__QUOTED PASSAGE__
.....

/salt-state-graph

A tool for visualising the dependency graph of Salt states.

Primary LanguagePythonOtherNOASSERTION

salt-state-graph

This is a tool for visualising the runtime dependency graph of a Salt highstate.

It takes the json output of state.show_highstate or state.show_sls from Salt and produces a program written in dot, which is a tool from Graphviz for defining an acyclic graph.

States are nodes and dependencies are edges. require and require_in are blue; watch and watch_in are red.

Some examples, with the dot programs rendered as png:

http://i.imgur.com/wETR0WG.png

http://i.imgur.com/LJ6ckzr.png

Usage

The tool expects the JSON output of show_highstate or show_sls over stdin. It outputs dot code representing the dependency graph. The dot code defines a single digraph called "states".

For example, if you have a salt master running:

salt 'minion1' state.show_highstate --out json | salt_state_graph

You can write the dot output to a file, or pipe it further into the dot tool from GraphViz. In this example, we produce a png called output.png:

salt 'minion*' state.show_highstate --out json \
| salt_state_graph \
| dot -Tpng -o output.png

The tool currently only supports rendering the output from one minion. If you give it output with two minions, it'll report an error.

Installation

Install directly from PyPi:

pip install salt_state_graph

Or clone this repository and use setup.py:

python setup.py install

Unfortunately, the version of the pydot package in PyPi doesn't work in Python 2.7+. We're working on getting this up to date. In the meantime, please use this fork to install the pydot package first:

https://github.com/nlhepler/pydot

dot

Most operating systems have a package for it, usually as part of GraphViz.

Debian / Ubuntu:

apt-get install graphviz

OSX with homebrew:

brew install graphviz

TODO

  • support backends aside from dot (e.g. JSON to feed into D3)
  • add more tests
  • add pydot as a proper dependency once it's updated in pypi

Running tests

The test runner is tox. Run it from the root of the project. It will run tests for a number of different Python versions, as well as Flake8:

$ tox -l
py27
py34
pypy
flake8

This will run all of the tests in python 2.7, 3.4 and pypy.

.....

__EXERCISE GOAL__
Please reproduce the salt-state-graph description starting with "It takes the" and going on through "watch_in are red.". You won't need the listing.

__INFORMATION PROVIDED__

.....

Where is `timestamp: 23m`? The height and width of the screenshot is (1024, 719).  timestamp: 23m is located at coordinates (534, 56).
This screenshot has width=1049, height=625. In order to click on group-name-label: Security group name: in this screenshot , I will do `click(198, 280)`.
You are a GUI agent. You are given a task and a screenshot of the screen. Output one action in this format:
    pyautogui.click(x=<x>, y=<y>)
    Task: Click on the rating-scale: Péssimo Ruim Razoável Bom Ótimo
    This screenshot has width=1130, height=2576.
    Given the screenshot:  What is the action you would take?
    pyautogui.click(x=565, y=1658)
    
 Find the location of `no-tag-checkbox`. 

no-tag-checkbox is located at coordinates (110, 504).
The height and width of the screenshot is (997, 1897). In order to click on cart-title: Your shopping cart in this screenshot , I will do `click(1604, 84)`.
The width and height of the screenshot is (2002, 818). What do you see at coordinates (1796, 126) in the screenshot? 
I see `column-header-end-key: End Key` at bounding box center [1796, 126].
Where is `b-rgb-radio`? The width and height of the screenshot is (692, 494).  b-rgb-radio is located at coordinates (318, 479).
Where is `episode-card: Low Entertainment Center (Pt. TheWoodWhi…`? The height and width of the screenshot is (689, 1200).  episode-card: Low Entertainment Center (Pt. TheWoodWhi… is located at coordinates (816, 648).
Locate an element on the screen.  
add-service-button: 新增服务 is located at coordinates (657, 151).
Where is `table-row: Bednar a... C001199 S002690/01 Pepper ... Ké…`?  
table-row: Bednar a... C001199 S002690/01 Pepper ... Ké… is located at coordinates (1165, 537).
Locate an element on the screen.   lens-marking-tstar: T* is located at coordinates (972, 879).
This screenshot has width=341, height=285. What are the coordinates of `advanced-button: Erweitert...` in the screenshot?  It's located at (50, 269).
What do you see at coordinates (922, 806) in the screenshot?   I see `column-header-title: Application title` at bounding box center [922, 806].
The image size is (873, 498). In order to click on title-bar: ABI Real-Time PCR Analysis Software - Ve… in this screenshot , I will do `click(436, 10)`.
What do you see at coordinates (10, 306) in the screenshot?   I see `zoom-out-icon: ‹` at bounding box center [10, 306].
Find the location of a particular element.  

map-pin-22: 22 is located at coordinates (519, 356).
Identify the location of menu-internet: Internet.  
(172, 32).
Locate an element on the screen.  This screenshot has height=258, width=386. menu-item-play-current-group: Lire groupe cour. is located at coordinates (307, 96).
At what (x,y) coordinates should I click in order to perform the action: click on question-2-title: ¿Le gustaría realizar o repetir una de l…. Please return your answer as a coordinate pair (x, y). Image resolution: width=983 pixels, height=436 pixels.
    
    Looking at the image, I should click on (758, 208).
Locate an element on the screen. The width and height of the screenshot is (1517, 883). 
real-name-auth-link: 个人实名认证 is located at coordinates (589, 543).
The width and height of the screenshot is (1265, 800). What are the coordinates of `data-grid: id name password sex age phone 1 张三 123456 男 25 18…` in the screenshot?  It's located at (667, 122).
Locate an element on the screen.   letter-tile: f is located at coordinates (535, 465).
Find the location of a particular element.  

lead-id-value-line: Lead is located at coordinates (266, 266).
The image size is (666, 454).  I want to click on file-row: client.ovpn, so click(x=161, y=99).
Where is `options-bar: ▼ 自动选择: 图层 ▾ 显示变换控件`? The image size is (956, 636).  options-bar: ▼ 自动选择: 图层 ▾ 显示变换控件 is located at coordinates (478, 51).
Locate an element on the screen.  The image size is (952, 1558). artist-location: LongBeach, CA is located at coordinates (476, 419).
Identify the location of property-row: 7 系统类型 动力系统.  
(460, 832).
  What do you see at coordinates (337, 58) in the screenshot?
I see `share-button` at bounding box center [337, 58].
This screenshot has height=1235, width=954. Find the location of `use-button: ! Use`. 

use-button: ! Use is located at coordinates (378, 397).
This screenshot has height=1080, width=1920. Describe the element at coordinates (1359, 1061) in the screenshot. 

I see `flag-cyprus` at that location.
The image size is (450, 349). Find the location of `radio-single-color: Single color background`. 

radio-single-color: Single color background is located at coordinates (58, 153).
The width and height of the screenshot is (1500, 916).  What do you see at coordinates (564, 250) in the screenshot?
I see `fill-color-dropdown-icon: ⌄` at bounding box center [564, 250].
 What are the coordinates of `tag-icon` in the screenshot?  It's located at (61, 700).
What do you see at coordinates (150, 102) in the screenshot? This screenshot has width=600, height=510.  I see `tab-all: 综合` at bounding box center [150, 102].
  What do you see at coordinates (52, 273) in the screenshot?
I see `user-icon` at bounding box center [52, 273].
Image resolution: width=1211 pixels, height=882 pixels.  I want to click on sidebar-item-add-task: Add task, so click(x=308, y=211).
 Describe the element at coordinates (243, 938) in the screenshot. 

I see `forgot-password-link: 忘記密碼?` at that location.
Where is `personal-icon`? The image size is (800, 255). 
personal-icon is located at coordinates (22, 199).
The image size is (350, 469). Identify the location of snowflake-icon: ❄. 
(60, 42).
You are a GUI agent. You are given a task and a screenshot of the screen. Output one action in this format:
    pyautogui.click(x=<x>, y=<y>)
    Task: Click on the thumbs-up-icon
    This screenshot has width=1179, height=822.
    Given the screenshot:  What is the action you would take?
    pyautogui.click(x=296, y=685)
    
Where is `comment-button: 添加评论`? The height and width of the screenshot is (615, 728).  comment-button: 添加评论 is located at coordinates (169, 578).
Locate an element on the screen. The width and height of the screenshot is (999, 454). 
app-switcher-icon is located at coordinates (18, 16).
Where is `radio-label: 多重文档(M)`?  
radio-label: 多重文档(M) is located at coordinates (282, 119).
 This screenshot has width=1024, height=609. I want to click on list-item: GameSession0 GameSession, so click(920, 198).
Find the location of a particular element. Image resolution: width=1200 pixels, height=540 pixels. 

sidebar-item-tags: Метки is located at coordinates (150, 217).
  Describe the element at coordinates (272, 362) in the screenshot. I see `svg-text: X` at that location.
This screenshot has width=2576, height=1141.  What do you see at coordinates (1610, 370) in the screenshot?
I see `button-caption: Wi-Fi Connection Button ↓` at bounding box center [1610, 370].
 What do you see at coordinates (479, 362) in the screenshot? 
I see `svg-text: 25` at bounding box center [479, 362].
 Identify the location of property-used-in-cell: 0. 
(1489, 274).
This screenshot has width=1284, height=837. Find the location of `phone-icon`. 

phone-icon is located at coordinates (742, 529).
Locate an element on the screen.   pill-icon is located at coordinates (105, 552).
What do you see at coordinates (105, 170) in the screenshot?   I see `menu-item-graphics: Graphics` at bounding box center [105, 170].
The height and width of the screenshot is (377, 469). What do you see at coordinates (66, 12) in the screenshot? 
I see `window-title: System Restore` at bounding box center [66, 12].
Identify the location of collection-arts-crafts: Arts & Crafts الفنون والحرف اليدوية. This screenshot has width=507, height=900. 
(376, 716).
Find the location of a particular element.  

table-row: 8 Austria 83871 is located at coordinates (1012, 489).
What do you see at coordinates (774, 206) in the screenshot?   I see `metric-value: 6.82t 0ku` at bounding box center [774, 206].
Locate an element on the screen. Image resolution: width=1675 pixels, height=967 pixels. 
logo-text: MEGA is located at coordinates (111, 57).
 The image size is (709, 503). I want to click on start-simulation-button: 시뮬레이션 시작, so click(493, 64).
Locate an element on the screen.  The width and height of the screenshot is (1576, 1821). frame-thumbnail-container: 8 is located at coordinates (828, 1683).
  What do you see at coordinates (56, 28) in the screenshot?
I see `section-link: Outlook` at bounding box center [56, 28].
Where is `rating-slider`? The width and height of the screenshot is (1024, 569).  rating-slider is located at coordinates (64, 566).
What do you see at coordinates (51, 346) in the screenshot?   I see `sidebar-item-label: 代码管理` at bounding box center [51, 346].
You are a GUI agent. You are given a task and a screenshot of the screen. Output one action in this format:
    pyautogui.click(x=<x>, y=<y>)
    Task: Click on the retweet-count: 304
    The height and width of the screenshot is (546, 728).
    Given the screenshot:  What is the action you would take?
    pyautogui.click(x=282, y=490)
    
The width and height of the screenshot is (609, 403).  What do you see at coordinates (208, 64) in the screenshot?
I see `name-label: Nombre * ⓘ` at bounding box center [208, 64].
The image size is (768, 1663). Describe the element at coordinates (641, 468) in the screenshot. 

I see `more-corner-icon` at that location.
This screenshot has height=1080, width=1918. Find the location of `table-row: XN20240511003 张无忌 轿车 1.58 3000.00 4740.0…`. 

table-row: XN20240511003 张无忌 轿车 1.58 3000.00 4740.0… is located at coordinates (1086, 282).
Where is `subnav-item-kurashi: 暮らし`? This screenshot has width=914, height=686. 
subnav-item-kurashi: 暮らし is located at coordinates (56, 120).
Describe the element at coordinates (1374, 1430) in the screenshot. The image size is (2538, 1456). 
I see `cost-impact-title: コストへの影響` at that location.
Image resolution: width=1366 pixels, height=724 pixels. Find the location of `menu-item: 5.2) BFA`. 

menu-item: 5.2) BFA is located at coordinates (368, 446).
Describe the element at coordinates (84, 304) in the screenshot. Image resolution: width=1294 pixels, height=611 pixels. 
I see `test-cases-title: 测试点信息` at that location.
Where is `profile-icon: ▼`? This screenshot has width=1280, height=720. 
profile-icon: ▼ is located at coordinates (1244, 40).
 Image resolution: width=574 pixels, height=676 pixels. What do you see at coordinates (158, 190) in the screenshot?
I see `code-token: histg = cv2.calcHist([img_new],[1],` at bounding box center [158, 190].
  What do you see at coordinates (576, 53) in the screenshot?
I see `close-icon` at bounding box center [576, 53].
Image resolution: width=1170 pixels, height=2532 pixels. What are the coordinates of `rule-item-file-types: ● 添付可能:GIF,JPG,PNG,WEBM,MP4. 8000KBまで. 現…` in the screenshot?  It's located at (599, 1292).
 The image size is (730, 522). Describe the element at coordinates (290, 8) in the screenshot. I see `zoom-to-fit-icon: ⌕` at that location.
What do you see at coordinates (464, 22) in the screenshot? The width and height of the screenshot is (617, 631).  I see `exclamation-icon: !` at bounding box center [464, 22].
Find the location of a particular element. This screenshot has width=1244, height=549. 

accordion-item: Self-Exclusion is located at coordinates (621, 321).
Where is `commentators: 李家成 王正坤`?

.....

__RESPONSE__
It takes the json output of state.show_highstate or state.show_sls from Salt and produces a program written in dot, which is a tool from Graphviz for defining an acyclic graph.

States are nodes and dependencies are edges. require and require_in are blue; watch and watch_in are red.